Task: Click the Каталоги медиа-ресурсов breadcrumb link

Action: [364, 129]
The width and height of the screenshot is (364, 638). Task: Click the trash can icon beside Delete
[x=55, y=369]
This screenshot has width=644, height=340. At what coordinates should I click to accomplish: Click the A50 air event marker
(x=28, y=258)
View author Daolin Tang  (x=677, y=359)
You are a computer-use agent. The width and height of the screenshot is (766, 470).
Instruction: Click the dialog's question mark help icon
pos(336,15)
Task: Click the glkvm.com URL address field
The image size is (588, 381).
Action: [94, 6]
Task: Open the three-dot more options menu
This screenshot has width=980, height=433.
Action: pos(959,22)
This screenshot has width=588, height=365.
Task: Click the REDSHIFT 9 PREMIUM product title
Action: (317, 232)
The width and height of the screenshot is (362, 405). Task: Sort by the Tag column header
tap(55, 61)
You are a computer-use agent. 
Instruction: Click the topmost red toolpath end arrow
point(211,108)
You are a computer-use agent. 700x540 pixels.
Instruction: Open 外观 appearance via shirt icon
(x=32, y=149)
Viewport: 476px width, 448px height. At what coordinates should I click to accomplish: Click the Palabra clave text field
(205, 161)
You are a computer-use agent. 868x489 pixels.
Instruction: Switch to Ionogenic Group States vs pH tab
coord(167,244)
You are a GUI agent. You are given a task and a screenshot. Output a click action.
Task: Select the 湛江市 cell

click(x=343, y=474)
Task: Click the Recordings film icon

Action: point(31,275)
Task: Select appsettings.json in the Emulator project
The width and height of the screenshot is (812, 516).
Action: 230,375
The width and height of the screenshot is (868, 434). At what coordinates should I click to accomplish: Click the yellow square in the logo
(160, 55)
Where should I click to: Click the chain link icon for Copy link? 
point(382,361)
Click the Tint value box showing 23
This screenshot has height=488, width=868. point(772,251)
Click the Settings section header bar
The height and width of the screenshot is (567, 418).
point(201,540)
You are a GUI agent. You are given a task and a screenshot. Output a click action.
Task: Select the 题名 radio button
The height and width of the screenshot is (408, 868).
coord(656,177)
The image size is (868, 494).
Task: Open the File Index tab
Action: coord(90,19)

_ _ _ _

[TASK TO COMPLETE]: Read the data above and pull out each line that holds the string "pixels".

[PROBLEM SOLUTION]:
You are a computer-use agent. 700x540 pixels.
You are a computer-use agent. 868x489 pixels.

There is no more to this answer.